How to Find a Cat that is a Good Mouser
Many people have cats as pets, companions, or confidants. Still many others have cats for a purpose. They want a cat to control the mice.
Cats are very effective at controlling mice, and are safer than most poisons.
You many require an indoor only cat, one who is both indoors and outdoors, or if you are on a farm you may want an outdoor only cat. Of course, if you are a farm home, and the cat will not be allowed in the house, it should have some sort of shelter, access to a warm barn will be fine, but expecting it to survive without shelter is cruel.
Some of the best mousers are mixed breed cats, and if they are going to be an outdoor only cat, a short-haired cat is preferred as longer haired cats require attention to prevent painful hair mats. Certain cat breeds known to be more laid back, such as Persians or Himalayans, may not be a good choice.
Age of cat should be considered. If you are getting one who will strictly be kept outdoors do not get a kitten. The survival of younger animals when kept outside only is poor. They are easy prey for owls, coyotes, and so on. If you are looking for a strictly outdoor barn mouser I would suggest getting an adult cat and keeping it indoors for a while so it gets used to your place as its home. Or consider rescuing a feral cat. Some animal shelters get feral (semi-wild) cats that they spay or neuter, and then adopt out (sometimes free) as mousers to farm homes where the cat will be outdoors.

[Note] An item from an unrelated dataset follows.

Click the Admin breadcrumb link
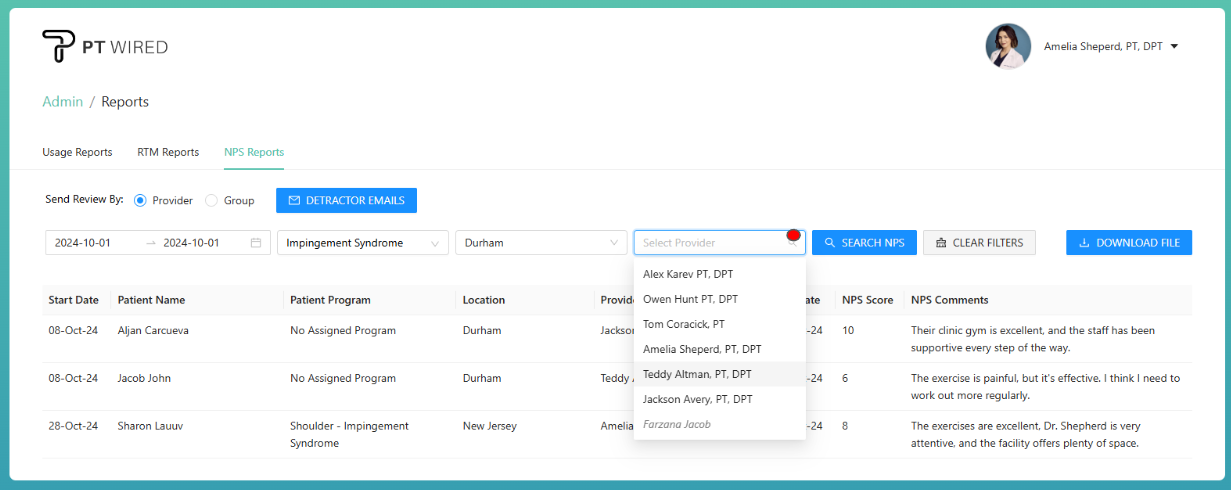Image resolution: width=1231 pixels, height=490 pixels. coord(62,102)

When looking for a good mouser you want a cat, or kitten, who is playful. Look for a cat that likes to carry toys in its mouth. So when selecting a feline for mouse control you need to have a few soft toys you can roll around and see which cat is the most interested. If a cat looks like it thinks it “owns” the toy, then it will probably have a good sense for hunting. If you can find a cat or kitten from a farm home, they tend to be natural mousers, having learned it from their mothers. However if they are straight off the farm they will require a vet check, vaccinations, and worming. Many farm cats have worms and ear mites.
The best and usually most affordable cats are ones you adopt from shelters, such as the SPCA, or RSPCA. Being non-profit, these places act on the best interest of the pet. When you get a “Free” kitten it still requires its shots, worming and should be vet checked. These all cost money, as well it’s extremely important to spay or neuter. Not only will this make a cat into a better mouser, it will add an average of 2 years to their life.

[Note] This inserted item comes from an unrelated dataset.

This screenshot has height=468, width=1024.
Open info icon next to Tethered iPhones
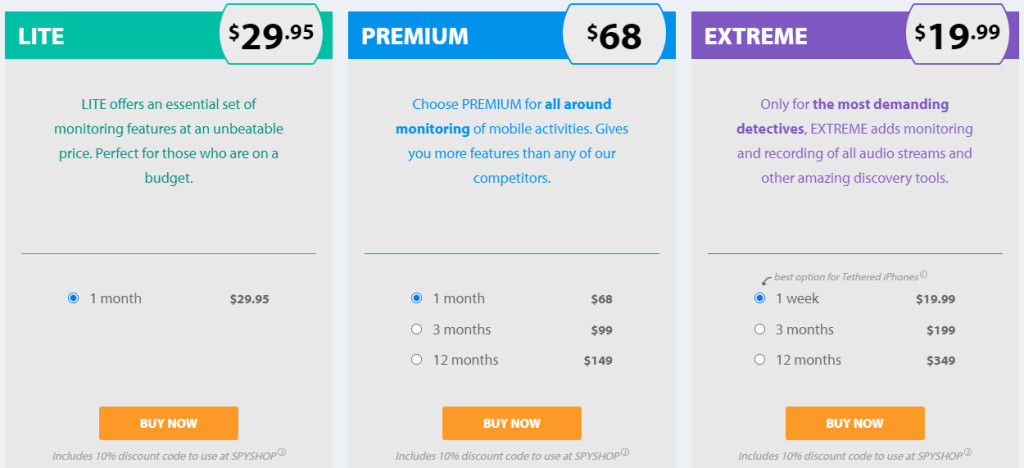tap(923, 275)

Female cats, being the natural hunters are said to be better mousers, but I have a male barn cat who managed to kill a gopher once, so do not discount males. Solid white cats are sometimes deaf, a sense that is needed for mousers. As mentioned, spayed or neutered pets will make better mousers, as they are not preoccupied with hormonal desires.
One common mistake people make is that they think if they starve their cat it will be a better hunter. This is completely incorrect. A well fed cat will hunt for fun, and will catch more mice than one who is only hunting for need. Putting the cat’s food in the room where you have the most mice is probably going to help you also, and the smell of the cat may help keep mice away. Used a raised bowl that the mice cannot get into – there are several stainless steel bowl sets for this.
I recommend keeping your new mouser in a small room in your house at first, then allow it to explore the rest of the home after it has relaxed. This is especially important if you get a kitten, as finding the litter box can be tricky for the first while. Play with your kitten to encourage its prey drive. If you intend to let it out, wait until it is spayed or neutered first. With millions of kittens euthanized every year there is no reason to allow yours to breed. House mice are most active at night so if you want to control mice indoors, make sure your cat is inside at night. Garden mice are active in both the day and the night.
Please note that mice do carry worms and diseases such as toxoplasmosis. A mouser should be wormed regularly, and pregnant women should not clean the litter box of a cat that is used as a mouser unless she wears gloves.